Below this sentence is a listing; return exactly its lines from the one with "Rust (845, 25)" to the one with "Privacy Policy (1374, 1428)", both kept, and nothing more.
···
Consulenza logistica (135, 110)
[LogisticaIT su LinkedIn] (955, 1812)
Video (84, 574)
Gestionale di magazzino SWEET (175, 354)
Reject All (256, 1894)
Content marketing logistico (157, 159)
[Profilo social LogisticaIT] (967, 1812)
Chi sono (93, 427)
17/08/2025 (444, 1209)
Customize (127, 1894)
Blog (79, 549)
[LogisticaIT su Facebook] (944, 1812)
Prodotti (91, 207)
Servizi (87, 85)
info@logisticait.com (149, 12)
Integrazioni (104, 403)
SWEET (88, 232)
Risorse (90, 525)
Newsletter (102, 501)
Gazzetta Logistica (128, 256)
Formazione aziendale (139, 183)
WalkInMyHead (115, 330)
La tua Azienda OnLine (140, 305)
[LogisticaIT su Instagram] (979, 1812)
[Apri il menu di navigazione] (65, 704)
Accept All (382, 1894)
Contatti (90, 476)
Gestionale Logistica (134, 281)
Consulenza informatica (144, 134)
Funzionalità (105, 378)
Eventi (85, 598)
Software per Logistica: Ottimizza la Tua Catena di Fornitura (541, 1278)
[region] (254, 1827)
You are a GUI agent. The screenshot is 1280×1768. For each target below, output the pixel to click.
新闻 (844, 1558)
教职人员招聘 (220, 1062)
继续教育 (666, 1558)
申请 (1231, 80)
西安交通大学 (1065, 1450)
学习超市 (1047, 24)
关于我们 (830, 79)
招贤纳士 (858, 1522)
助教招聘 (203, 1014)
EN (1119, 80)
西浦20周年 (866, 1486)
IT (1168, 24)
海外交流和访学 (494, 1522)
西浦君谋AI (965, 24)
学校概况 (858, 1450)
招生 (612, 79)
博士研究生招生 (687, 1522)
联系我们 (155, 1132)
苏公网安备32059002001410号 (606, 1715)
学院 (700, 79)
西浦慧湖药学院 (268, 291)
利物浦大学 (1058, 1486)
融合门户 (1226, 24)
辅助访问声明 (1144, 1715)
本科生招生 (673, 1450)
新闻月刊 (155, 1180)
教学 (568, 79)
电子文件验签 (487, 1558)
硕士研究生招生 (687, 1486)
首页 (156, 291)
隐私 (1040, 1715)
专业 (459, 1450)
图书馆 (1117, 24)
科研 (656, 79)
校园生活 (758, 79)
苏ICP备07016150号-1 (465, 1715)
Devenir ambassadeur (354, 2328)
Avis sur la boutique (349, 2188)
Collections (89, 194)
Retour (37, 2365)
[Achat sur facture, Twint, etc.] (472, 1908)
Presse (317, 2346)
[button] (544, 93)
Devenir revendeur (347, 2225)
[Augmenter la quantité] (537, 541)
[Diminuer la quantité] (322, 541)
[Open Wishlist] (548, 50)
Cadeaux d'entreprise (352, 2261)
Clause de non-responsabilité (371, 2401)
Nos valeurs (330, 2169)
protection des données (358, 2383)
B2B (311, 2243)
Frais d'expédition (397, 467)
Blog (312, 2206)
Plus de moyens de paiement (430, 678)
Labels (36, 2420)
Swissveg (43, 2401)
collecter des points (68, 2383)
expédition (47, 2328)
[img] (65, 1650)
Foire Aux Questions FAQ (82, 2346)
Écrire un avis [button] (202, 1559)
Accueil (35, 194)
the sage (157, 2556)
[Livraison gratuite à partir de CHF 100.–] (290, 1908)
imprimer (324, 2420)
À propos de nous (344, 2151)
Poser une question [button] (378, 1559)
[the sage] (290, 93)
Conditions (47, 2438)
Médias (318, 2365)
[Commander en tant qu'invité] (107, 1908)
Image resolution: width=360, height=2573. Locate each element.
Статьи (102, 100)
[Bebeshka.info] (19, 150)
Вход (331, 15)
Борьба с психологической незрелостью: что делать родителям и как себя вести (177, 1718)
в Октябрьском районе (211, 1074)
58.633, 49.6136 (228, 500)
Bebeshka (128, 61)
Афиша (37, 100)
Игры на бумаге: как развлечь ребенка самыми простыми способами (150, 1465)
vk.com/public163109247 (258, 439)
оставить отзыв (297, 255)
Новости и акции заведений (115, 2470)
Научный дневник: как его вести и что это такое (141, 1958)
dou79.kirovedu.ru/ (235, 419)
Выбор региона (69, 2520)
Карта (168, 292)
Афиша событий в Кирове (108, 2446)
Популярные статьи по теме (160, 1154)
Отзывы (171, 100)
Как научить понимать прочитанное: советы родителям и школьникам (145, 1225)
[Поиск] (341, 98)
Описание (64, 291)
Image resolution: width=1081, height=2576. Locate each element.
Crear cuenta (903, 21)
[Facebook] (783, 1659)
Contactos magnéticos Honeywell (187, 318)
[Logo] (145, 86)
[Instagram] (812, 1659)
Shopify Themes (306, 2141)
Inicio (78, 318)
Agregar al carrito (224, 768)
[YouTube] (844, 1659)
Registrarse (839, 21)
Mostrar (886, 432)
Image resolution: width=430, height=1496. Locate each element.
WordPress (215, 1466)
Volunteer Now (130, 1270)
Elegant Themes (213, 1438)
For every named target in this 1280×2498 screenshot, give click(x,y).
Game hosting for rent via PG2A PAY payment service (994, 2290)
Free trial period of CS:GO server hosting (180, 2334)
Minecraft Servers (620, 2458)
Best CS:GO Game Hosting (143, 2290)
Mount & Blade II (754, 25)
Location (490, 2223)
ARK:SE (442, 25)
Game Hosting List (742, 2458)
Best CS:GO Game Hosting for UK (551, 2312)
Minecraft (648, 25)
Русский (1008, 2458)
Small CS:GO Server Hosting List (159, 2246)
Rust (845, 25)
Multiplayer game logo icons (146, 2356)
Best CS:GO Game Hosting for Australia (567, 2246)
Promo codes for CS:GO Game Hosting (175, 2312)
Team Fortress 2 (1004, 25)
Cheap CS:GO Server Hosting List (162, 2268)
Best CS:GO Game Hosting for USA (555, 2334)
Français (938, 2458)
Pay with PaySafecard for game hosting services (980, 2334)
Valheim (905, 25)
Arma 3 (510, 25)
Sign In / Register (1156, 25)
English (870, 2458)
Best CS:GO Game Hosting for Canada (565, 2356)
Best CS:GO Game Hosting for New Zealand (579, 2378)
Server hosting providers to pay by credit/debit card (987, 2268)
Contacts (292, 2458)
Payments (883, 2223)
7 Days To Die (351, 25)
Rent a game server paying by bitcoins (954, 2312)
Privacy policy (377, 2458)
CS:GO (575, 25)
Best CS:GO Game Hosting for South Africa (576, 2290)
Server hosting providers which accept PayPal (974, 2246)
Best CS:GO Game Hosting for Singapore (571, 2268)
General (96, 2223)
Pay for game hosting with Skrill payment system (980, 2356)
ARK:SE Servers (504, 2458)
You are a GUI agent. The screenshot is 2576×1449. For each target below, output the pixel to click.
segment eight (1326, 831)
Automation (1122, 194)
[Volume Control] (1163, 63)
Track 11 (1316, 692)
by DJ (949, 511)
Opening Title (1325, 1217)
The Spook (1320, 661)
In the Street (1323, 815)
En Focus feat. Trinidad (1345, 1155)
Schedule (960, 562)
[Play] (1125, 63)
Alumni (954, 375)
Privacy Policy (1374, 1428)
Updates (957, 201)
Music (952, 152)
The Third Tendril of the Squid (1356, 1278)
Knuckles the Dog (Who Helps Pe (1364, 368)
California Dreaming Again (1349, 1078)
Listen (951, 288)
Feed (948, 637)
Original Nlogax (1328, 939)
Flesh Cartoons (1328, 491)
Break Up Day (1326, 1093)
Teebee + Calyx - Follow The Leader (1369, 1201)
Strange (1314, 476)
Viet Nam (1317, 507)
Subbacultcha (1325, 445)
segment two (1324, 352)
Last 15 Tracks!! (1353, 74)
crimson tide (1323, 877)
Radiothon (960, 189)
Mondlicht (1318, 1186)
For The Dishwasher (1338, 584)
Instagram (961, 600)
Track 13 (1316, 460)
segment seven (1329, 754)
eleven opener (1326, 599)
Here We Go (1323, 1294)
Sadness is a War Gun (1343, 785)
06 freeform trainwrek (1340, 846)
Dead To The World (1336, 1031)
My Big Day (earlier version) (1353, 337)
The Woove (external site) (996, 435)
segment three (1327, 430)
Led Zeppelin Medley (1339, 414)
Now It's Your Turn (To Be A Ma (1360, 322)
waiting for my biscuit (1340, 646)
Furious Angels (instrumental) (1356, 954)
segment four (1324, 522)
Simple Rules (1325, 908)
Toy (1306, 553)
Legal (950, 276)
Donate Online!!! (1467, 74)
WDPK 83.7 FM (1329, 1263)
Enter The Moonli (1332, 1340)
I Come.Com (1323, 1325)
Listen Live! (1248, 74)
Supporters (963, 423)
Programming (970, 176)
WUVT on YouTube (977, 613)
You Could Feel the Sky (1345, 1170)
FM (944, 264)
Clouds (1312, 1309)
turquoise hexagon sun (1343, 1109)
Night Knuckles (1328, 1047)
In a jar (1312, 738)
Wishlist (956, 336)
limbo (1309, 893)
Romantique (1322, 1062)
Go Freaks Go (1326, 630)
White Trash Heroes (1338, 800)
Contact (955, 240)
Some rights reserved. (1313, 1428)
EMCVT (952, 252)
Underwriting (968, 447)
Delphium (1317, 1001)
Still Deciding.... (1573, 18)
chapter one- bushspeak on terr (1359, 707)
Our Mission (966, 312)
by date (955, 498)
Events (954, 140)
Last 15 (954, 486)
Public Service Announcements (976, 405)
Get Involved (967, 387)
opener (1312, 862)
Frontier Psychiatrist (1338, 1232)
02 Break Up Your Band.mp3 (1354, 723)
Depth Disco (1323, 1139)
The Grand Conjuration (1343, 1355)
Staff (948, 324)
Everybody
···
§ **Result for this exercise**:
Rust (845, 25)
Multiplayer game logo icons (146, 2356)
Best CS:GO Game Hosting for Australia (567, 2246)
Promo codes for CS:GO Game Hosting (175, 2312)
Team Fortress 2 (1004, 25)
Cheap CS:GO Server Hosting List (162, 2268)
Best CS:GO Game Hosting for USA (555, 2334)
Français (938, 2458)
Pay with PaySafecard for game hosting services (980, 2334)
Valheim (905, 25)
Arma 3 (510, 25)
Sign In / Register (1156, 25)
English (870, 2458)
Best CS:GO Game Hosting for Canada (565, 2356)
Best CS:GO Game Hosting for New Zealand (579, 2378)
Server hosting providers to pay by credit/debit card (987, 2268)
Contacts (292, 2458)
Payments (883, 2223)
7 Days To Die (351, 25)
Rent a game server paying by bitcoins (954, 2312)
Privacy policy (377, 2458)
CS:GO (575, 25)
Best CS:GO Game Hosting for South Africa (576, 2290)
Server hosting providers which accept PayPal (974, 2246)
Best CS:GO Game Hosting for Singapore (571, 2268)
General (96, 2223)
Pay for game hosting with Skrill payment system (980, 2356)
ARK:SE Servers (504, 2458)
You are a GUI agent. The screenshot is 2576×1449. For each target below, output the pixel to click.
segment eight (1326, 831)
Automation (1122, 194)
[Volume Control] (1163, 63)
Track 11 (1316, 692)
by DJ (949, 511)
Opening Title (1325, 1217)
The Spook (1320, 661)
In the Street (1323, 815)
En Focus feat. Trinidad (1345, 1155)
Schedule (960, 562)
[Play] (1125, 63)
Alumni (954, 375)
Privacy Policy (1374, 1428)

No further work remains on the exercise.